Шрифт:
Интервал:
Закладка:
Список рекомендателей оказался нескончаемым: Николай Асеев, Павел Антокольский, Всеволод Вишневский, литературные критики, даже философы, даже администраторы от литературы. Фадеев предпочел уступить: не было нужды выглядеть ретроградом. Членский билет Союза спас Кржижановского от высылки на пресловутый 101-й километр.
* * *«Ваши? — Лентулов перебрасывает пачку этюдов. — Любопытно. Очень любопытно. Стоит продолжать. Чем могу быть полезен?» — «Михаил Васильевич сказал, что, может быть, вы согласитесь…» — «Да уж, никак не в нестеровской колее. Короче, хотите заниматься?» — «Очень». — «Сейчас и начнете. Держите картон. Краски, кисти здесь. Начнете с постановочки. А Михаил Васильевич не предупреждал вас, что со мной лучше не связываться? Бывший я. Как и он. Может, и похуже».
В коммунальной квартире у Красных Ворот привычная теснота. В коридоре у входных дверей непременные лоханки, детский велосипед. Трехколесный. На кухне визгливые голоса.
Комната Лентулова не подходит для мастерской. Но художник знает: надеяться на то, что творческий союз когда-нибудь даст ему ателье со всеми удобствами и приспособлениями, — утопия. А в жизни главное — работать. Каждый день. Прямо с утра. Не отвлекаясь на житейскую, по его выражению, шелуху. В навале холстов (кому они сейчас нужны!), рисунков, книг по искусству свободный кусочек продавленной тахты. Прислоненная к стене гитара. На столе — посуда для гостей, которые непременно заглянут на огонек. Московский художнический обиход не меняется. Несмотря ни на что.
«И ни в коем случае не чистите палитры! С чистой палитрой работать нельзя. И краски следует смешивать не на ней, а прямо на холсте — тогда и будет настоящая живопись. Живая».

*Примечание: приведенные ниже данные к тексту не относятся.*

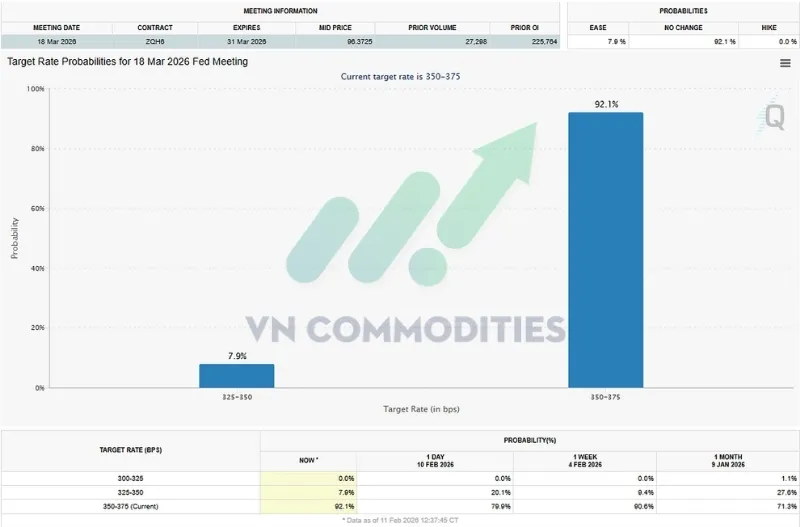Image resolution: width=800 pixels, height=527 pixels.
Task: Click the highlighted 7.9% NOW cell
Action: [308, 493]

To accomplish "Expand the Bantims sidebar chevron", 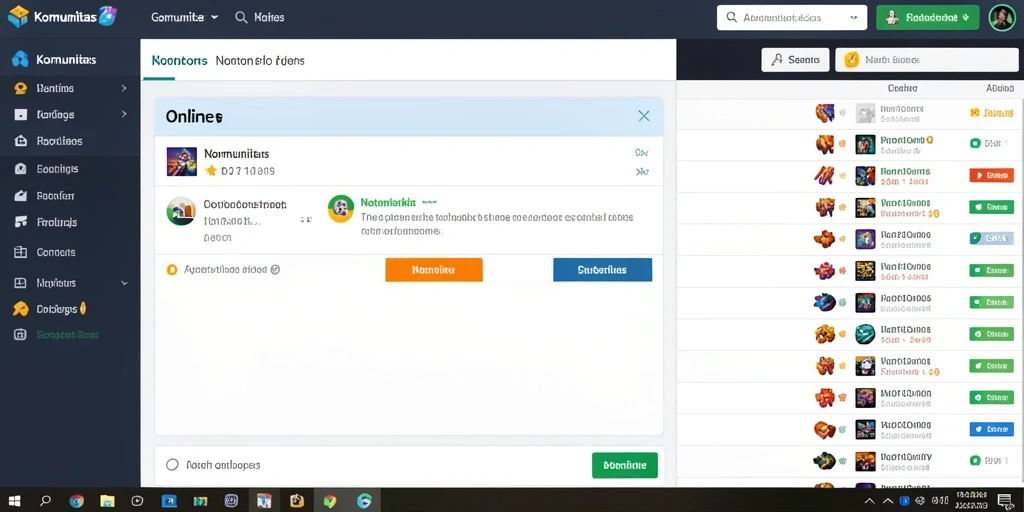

Мастер московской школы. Именно — московской. Трудно сказать точнее. Уроженец далекого села в Пензенской губернии. Учился в художественном училище местной столицы — Пензы. Сбежал в училище Киева. Вернулся через несколько лет в свою первую школу, чтобы сбежать еще раз, теперь в одну из частных студий Петербурга. Сам выбрал для совершенствования Париж. Ездил по Франции, Италии. После 1917-го оформлял театральные постановки. Преподавал во ВХУТЕМАСе — ВХУТЕИНе. В 1926-м кончился театр, в 1932-м — работа в вузе. Осталось официальное небытие. Помогла провинциальная закалка: чужое непонимание оставляло равнодушным. Почти равнодушным, потому что все-таки была отдушина — товарищеское общение.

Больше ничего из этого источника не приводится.